▶ [What to work on]: Could you put the lines from the start of the items through the line containing "Action: (x=166, y=82)" into a numbered list, skipping any blank lines?

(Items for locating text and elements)
────────

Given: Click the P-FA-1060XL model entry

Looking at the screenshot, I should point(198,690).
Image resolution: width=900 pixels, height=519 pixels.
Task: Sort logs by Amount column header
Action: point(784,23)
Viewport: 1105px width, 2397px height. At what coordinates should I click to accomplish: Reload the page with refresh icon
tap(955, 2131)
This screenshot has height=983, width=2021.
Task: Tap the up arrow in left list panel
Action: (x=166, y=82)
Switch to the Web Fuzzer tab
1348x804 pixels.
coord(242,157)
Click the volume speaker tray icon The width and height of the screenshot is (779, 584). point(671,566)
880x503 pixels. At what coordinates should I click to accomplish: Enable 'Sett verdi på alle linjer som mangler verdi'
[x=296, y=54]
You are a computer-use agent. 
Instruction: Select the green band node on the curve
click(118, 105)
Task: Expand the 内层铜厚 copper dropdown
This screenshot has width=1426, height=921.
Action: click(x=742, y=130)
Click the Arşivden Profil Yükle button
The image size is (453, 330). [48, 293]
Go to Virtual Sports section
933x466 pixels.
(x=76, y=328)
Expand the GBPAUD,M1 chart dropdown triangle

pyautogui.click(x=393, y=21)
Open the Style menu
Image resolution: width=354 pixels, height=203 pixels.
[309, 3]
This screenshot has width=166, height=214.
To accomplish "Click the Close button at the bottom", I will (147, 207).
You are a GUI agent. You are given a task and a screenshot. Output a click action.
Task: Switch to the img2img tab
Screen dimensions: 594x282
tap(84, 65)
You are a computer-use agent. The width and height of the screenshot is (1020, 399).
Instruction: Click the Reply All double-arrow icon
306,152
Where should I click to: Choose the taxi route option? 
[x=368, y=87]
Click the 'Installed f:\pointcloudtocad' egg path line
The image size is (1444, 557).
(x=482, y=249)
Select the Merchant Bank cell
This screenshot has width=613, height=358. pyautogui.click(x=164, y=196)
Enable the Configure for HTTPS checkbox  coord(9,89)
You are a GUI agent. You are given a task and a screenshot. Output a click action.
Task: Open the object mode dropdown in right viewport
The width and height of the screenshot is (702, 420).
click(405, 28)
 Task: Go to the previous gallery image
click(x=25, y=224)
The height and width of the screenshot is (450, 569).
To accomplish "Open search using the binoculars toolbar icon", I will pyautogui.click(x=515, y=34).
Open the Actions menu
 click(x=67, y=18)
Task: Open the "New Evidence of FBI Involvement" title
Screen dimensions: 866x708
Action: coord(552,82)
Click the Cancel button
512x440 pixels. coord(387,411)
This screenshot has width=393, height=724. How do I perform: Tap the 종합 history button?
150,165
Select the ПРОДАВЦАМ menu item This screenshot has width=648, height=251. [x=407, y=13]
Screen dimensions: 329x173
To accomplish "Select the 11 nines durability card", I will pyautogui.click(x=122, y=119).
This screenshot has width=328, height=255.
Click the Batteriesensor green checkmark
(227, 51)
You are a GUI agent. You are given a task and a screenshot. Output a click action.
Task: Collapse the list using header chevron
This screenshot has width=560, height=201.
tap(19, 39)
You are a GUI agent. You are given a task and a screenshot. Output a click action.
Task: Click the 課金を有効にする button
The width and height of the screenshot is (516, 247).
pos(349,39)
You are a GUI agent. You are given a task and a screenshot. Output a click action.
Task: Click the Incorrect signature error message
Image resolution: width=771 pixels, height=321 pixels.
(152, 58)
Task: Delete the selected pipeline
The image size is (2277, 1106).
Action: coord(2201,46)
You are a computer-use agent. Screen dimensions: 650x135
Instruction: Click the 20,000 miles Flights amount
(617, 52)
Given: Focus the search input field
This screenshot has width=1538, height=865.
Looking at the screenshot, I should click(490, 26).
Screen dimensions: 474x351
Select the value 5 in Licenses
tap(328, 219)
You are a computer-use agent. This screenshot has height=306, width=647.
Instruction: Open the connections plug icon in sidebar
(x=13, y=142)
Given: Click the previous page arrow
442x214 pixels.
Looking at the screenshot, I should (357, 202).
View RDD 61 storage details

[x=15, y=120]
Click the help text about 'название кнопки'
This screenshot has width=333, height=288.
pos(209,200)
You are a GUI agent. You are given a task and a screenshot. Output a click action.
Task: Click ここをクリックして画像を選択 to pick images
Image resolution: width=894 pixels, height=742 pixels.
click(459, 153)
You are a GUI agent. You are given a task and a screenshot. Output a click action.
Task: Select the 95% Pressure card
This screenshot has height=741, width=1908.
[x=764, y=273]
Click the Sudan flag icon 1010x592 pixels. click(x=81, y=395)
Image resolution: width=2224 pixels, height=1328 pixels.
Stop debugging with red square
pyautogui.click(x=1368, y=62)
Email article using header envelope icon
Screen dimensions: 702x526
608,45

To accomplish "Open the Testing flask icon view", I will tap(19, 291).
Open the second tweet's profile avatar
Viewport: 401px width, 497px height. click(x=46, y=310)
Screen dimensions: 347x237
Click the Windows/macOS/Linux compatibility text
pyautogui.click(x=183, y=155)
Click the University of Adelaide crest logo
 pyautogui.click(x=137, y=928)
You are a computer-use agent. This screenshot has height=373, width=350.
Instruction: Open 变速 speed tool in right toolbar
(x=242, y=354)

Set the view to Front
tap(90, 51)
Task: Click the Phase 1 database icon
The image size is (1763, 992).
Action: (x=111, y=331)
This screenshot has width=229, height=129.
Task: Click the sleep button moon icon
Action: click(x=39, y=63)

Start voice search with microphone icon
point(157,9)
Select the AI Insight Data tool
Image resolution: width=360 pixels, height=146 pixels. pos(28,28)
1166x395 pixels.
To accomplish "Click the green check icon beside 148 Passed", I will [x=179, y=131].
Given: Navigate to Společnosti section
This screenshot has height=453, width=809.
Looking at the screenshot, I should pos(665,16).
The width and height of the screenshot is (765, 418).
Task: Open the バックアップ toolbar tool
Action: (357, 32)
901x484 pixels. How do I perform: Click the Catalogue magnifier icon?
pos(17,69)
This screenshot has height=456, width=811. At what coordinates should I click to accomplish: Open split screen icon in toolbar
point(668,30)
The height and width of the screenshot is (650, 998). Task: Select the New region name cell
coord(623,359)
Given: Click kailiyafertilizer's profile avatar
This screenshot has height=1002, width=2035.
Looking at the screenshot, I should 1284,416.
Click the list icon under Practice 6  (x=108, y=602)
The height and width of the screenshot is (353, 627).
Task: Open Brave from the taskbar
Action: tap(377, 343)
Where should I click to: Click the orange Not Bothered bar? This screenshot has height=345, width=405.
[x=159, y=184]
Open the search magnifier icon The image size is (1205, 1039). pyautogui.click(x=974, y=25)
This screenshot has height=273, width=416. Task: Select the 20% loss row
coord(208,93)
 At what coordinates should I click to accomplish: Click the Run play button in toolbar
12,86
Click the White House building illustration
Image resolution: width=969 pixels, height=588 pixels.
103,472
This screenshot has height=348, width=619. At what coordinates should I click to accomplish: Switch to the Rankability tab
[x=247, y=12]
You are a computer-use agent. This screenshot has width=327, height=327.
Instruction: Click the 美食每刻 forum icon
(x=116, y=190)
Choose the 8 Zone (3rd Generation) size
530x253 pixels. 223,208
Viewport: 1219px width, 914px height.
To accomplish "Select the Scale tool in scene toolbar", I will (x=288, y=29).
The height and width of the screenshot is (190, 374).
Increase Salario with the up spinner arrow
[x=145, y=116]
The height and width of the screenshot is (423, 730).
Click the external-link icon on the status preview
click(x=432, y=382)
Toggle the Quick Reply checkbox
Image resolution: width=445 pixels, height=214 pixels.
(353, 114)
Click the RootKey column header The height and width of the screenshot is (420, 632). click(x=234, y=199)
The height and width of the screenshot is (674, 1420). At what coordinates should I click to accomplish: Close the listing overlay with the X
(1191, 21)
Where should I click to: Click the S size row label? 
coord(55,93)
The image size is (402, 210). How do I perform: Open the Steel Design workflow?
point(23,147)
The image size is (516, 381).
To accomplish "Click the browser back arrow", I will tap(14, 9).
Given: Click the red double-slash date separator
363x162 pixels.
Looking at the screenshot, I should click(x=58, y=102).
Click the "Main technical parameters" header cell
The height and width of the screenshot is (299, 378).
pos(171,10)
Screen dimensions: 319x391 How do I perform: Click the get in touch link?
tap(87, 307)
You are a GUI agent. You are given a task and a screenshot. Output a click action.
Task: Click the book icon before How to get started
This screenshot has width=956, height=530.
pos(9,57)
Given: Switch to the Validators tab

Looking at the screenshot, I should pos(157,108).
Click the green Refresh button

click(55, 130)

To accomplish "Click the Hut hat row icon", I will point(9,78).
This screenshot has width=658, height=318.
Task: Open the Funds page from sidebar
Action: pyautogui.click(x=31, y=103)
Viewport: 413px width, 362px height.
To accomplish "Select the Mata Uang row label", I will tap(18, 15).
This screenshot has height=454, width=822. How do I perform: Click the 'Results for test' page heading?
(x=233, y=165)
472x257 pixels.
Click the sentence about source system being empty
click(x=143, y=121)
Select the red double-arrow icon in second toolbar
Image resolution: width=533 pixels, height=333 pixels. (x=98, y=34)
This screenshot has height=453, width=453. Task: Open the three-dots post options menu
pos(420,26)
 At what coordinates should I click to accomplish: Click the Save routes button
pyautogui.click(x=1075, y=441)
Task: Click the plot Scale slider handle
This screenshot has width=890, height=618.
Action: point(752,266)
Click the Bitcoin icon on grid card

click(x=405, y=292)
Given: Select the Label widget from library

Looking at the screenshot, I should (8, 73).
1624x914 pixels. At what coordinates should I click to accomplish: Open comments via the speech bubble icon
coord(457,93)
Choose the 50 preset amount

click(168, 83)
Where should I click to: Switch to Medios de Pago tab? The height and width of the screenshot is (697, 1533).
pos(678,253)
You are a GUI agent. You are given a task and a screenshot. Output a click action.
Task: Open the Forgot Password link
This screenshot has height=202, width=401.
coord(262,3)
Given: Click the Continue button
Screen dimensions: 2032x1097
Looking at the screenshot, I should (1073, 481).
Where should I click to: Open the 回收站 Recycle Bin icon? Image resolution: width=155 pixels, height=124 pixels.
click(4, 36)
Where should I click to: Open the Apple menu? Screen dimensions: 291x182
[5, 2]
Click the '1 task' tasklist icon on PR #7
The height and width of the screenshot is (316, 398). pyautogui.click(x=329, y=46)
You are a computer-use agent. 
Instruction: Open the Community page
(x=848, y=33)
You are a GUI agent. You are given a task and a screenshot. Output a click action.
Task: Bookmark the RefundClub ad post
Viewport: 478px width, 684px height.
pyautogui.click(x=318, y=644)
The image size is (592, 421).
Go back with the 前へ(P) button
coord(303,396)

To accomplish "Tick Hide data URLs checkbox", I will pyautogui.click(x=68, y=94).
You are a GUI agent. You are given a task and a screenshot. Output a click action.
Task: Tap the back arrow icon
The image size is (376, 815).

────────

▶ [Complete answer]:
1. Given: Click the P-FA-1060XL model entry
2. Looking at the screenshot, I should point(198,690).
3. Image resolution: width=900 pixels, height=519 pixels.
4. Task: Sort logs by Amount column header
5. Action: point(784,23)
6. Viewport: 1105px width, 2397px height. At what coordinates should I click to accomplish: Reload the page with refresh icon
7. tap(955, 2131)
8. This screenshot has height=983, width=2021.
9. Task: Tap the up arrow in left list panel
10. Action: (x=166, y=82)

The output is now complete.